一般的にはほぼ氷だと習っている。実際にはメタンやアンモニア、エタンなどの各種高分子物質の氷も含まれる。それだけでなく宇宙塵とされる岩石やそれより小さい塵も混じっている。
「そういうものの含有率も馬鹿にならないわ。だから彗星核そのものは黒っぽい色をしているのよ」
彗星の説明を終える。
「尾を引いてる姿のほうが印象的だから、蒸発しやすい氷でできてるのかと思っちゃった」
「大きく間違ってないのな。でも、本体も白っぽく見えるのは主星の光を反射しているだけで、あれはコマっていうガスの大気みたいなもんなのな」
「反射で白いだけなんだ」
納得がいったらしい。
「それでデラの出番?」
「ご名答。彗星に含まれる岩石の組成を鑑定するのが今回の私の仕事」
「それってそんなに重要?」
鉱物資源とするにはあまりに量が少ない。調べる価値があるのかと少年は疑問に感じているという。
「求められているのは危険性でしょうね」
プロジェクト側からの要望はそうである。
「星間管理局側としては、今回のプロジェクトが成功すれば似たようなケースが続く可能性を論じているみたい。早い段階から観光資源としての彗星の可能性を模索するために組成の調査をしてほしいって」
「どんなものが含まれてるかなんて調査されててもおかしくなくない?」
「案外そうでもないのよ、どこの惑星系でもありふれた物なものだから。どこから来てどんなふうにできているのかは研究されているのだけれど、資源としての素質がないから詳しく調べられてなかったりするの」
対象の希少性が低いと研究は浅くなりがち。
「形成場所で組成は千差万別なのな。星系ベルトや星系雲の物質割合も原始星雲時代の諸々で結構変動するんな」
「主星の大きさとか原始惑星系円盤の規模とかもほとんどそこで決まっちゃうんだよね?」
「分子雲からの進化過程は調査継続中なのな」
聞き流しにくい話題である。超長期スパンで行われる惑星系の形成をゼムナの遺志は調べているようだ。わかっていることだけでも聞き出したい衝動に駆られる。しかし、彼女の知識では追いつかないだろうことは容易に予想できて踏みとどまった。

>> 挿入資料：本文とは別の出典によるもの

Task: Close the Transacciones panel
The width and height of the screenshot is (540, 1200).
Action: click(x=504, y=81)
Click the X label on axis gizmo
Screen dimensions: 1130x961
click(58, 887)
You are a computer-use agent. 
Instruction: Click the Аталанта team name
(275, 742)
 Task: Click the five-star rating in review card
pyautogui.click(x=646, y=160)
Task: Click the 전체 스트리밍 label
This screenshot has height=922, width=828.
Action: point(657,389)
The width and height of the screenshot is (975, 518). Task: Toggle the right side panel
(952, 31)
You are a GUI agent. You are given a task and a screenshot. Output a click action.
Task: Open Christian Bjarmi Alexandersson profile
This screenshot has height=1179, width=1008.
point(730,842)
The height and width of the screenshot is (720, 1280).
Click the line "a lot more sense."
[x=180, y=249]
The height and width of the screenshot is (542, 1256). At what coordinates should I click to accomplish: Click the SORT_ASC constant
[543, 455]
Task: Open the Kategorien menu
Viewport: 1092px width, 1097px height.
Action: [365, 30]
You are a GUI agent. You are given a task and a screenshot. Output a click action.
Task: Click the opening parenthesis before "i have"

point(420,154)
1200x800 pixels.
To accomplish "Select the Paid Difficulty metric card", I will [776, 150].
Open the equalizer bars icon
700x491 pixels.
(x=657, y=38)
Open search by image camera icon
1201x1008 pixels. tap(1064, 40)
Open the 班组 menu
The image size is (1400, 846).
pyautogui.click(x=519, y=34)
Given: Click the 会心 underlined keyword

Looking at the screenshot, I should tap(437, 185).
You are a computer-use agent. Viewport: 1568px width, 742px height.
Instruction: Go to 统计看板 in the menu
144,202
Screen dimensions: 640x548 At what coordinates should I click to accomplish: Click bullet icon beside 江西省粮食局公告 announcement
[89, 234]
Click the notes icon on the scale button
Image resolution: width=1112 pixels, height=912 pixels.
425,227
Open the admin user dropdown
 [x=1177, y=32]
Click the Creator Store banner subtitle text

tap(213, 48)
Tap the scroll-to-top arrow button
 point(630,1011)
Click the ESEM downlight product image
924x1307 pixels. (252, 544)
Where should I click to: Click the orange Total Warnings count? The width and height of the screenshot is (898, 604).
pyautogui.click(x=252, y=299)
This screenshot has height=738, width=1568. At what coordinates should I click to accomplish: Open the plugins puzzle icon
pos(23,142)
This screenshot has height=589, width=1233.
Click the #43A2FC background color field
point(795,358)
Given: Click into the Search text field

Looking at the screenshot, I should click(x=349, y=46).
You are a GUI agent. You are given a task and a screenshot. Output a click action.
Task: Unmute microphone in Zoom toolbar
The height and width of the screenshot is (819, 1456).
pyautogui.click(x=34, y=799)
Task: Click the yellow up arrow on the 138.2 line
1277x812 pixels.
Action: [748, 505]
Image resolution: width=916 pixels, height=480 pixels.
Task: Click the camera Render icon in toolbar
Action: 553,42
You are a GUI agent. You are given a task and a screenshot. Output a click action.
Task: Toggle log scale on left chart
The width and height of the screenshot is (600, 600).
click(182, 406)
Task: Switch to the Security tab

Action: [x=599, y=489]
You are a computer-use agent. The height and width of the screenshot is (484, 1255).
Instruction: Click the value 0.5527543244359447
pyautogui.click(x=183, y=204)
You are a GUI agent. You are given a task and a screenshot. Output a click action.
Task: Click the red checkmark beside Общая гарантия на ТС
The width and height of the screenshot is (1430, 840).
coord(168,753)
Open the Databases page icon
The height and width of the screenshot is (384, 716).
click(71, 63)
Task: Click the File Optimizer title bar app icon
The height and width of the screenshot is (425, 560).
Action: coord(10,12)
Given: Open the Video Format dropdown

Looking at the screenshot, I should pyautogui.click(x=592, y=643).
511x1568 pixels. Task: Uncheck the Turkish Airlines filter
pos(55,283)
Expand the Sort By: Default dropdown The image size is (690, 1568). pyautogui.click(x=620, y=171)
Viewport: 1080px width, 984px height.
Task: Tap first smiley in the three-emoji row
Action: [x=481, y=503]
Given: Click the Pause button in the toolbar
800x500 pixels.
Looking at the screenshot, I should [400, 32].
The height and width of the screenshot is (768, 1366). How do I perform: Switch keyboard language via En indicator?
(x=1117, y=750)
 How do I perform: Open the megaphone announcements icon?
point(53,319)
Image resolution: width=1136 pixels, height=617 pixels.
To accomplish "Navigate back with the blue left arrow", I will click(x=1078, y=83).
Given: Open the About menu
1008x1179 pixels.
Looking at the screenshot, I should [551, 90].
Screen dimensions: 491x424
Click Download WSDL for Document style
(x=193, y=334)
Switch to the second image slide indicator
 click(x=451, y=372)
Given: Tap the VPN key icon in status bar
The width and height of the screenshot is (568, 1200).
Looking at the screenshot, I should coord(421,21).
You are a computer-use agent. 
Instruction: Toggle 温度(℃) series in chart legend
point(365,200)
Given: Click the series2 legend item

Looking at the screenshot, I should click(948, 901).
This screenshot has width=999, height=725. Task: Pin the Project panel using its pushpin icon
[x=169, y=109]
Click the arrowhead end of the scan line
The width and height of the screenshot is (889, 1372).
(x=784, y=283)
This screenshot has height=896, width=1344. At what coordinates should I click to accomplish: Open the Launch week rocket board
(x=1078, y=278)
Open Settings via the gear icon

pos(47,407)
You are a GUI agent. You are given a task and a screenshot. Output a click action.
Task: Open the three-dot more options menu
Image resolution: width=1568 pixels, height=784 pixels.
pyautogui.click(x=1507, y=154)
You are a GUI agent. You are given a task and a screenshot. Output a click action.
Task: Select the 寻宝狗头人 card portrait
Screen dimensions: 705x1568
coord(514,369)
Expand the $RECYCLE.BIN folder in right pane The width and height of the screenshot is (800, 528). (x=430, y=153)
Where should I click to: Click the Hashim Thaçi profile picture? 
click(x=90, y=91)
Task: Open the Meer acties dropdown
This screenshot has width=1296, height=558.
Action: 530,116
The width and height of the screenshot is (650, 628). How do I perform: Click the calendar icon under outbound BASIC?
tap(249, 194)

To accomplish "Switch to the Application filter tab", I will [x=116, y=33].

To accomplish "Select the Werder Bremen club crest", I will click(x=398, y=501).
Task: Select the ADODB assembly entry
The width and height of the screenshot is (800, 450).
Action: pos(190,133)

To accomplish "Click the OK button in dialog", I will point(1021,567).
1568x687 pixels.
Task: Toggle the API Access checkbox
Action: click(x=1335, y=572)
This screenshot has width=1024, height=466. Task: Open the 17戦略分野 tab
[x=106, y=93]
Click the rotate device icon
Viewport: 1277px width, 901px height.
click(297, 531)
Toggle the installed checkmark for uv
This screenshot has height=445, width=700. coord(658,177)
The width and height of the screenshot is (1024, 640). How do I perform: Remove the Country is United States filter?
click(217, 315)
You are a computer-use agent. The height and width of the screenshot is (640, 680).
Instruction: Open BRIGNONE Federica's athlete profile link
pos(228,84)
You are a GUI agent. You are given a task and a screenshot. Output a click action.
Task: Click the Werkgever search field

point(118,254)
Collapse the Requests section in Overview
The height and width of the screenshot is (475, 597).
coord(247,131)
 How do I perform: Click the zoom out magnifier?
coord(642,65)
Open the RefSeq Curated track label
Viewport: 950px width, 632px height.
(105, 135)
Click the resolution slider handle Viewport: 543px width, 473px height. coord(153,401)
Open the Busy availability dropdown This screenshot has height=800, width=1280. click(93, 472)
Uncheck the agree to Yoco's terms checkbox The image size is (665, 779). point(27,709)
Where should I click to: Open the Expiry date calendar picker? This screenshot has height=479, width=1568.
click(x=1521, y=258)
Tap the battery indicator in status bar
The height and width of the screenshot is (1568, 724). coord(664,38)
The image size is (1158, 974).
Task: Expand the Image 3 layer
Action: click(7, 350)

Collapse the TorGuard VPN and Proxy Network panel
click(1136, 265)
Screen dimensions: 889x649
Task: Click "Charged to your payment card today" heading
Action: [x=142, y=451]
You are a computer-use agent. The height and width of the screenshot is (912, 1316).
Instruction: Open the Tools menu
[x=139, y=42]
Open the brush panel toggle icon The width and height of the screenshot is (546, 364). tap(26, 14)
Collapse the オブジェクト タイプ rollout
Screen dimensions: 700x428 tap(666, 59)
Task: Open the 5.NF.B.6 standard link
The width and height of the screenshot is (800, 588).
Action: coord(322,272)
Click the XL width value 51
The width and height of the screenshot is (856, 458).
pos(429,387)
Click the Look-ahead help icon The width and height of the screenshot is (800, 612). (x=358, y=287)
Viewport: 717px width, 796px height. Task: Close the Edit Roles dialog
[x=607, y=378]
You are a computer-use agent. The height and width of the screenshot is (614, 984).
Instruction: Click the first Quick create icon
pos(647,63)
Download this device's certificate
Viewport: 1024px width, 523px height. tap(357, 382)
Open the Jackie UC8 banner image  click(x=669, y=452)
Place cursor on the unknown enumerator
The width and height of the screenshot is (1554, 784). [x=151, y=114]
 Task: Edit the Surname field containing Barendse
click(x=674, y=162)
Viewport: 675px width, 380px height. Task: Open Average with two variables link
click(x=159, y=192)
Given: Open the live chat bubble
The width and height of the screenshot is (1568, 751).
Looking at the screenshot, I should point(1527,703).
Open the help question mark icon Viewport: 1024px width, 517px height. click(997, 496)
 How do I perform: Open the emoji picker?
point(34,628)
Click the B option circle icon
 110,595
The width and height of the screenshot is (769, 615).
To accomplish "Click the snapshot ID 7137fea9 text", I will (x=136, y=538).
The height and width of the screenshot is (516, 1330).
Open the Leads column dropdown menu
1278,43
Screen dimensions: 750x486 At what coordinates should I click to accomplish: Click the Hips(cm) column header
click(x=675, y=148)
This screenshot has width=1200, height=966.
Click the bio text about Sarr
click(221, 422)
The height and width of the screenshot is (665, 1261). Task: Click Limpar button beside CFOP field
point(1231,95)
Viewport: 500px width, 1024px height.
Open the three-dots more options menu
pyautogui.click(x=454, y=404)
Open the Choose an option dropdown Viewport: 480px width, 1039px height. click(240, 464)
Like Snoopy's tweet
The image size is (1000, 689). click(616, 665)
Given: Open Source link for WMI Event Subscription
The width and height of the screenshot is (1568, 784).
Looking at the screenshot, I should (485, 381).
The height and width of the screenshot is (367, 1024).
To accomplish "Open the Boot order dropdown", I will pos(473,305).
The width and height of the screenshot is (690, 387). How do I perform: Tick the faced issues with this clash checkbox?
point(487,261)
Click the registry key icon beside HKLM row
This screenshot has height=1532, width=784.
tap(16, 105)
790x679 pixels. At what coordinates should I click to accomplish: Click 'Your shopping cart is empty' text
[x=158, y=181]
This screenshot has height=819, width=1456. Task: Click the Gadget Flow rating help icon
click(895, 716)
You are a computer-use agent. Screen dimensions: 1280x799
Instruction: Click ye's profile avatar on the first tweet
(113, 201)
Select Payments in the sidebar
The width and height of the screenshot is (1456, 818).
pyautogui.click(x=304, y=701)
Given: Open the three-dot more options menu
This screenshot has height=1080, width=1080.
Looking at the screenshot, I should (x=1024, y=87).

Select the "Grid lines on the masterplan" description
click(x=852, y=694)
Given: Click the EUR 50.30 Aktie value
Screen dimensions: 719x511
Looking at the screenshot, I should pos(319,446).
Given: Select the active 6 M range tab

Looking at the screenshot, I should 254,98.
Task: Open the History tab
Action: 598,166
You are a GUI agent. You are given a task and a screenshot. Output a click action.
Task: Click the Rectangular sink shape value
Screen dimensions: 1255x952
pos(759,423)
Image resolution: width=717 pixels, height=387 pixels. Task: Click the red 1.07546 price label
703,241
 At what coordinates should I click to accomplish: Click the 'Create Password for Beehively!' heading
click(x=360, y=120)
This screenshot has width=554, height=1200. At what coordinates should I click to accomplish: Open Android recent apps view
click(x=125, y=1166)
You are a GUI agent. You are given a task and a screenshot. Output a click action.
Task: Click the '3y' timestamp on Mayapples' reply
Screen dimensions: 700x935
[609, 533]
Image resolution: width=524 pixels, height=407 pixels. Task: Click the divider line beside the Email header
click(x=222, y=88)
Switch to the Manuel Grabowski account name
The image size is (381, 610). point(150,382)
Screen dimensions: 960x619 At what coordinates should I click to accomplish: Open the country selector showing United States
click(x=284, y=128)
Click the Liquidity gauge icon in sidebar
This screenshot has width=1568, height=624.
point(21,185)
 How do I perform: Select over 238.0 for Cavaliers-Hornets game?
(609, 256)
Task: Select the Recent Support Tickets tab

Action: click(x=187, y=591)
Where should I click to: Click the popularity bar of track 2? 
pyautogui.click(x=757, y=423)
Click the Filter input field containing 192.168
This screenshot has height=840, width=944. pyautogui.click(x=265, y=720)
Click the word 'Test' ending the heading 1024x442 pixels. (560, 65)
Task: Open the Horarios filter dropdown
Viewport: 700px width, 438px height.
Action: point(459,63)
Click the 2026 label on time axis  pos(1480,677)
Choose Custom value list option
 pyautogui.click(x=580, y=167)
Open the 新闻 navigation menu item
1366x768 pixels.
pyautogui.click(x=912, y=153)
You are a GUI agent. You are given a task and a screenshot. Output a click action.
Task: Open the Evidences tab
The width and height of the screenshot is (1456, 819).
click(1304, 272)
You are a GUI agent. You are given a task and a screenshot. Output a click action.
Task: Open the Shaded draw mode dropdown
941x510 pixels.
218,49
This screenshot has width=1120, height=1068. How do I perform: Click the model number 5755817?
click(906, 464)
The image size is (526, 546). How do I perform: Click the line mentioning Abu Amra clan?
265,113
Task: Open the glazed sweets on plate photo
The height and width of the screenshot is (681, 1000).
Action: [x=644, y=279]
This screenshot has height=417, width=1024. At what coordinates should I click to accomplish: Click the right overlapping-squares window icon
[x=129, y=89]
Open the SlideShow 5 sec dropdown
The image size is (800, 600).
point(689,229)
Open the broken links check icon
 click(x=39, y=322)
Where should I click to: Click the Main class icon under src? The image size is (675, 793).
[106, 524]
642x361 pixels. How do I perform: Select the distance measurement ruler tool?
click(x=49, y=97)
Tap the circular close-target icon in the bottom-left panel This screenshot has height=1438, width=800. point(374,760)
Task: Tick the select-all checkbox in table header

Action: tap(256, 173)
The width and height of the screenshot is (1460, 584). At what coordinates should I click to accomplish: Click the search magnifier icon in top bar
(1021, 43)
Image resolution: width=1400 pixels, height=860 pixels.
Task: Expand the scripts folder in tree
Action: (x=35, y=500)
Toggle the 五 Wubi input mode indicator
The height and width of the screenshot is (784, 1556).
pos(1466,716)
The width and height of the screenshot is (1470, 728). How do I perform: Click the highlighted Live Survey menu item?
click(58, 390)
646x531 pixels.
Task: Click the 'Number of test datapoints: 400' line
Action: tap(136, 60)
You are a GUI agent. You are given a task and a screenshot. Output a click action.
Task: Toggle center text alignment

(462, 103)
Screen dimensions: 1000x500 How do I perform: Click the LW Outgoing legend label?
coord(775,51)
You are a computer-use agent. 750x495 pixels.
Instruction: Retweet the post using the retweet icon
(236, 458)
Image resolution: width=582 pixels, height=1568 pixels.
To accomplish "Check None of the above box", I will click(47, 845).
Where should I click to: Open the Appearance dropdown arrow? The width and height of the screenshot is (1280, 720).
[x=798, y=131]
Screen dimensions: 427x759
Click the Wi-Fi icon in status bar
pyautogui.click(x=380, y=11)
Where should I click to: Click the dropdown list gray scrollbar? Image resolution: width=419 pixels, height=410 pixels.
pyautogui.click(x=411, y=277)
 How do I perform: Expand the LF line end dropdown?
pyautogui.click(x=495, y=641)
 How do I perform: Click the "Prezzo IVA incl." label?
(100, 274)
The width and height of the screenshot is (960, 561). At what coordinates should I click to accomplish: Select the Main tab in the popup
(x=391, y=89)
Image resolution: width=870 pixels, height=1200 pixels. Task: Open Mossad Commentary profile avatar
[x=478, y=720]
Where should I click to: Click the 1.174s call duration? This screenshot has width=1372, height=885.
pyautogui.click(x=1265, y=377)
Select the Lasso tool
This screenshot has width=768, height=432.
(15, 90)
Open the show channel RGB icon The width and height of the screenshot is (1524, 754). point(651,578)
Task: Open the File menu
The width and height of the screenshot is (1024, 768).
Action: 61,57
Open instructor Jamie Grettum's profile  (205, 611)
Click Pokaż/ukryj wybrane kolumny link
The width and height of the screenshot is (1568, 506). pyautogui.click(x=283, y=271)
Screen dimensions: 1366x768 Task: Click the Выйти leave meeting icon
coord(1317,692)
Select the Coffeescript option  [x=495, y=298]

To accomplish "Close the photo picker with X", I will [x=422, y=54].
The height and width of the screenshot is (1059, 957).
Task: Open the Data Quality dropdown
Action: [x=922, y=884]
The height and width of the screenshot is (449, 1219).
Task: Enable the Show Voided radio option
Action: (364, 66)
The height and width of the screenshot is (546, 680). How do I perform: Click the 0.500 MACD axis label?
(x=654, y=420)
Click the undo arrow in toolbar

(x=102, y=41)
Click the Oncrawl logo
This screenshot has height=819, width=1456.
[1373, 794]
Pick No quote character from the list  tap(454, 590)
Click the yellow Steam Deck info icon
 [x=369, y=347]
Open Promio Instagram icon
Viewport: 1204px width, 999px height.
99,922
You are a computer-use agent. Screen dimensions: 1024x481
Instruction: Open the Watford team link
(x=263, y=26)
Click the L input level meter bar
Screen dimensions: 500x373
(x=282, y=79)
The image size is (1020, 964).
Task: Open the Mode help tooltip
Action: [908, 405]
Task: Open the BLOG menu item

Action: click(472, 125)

(なんのために調べているのかも気にはなるのよね。まさか、ただの暇つぶしとは言わないでしょうし)
そもそも彼らの望み、なにを思って人類に接触しているかも理解が及ばない。
「それでも大雑把な傾向くらいはつかんでおきたいって言ってるの」
そう依頼されている。
「誰に?」
「星間管理局交易管理部資源課の人よ、フロド」
「まさか資源としてやり取りされると思ってないよね?」
そんなスケールの代物ではない。
「ええ。居住惑星から五万km以上は公宙だから管理局の管轄だけれど、惑星系内の天体を含めた物質は国家に管理権限があるわ。どうしようと自由だけど、危険物質が含まれてないかは把握すべきだと思ったんじゃないかしら」
「心配性というのは悪いよね。安全をサービスするのも管理局の義務だもん」
「まあ、保険みたいなものでしょう」
(こんな案件でイグレドを使う必要があるのかも疑問。それも保険と思ってるのかしら?)
デラにも星間管理局の思惑は読めなかった。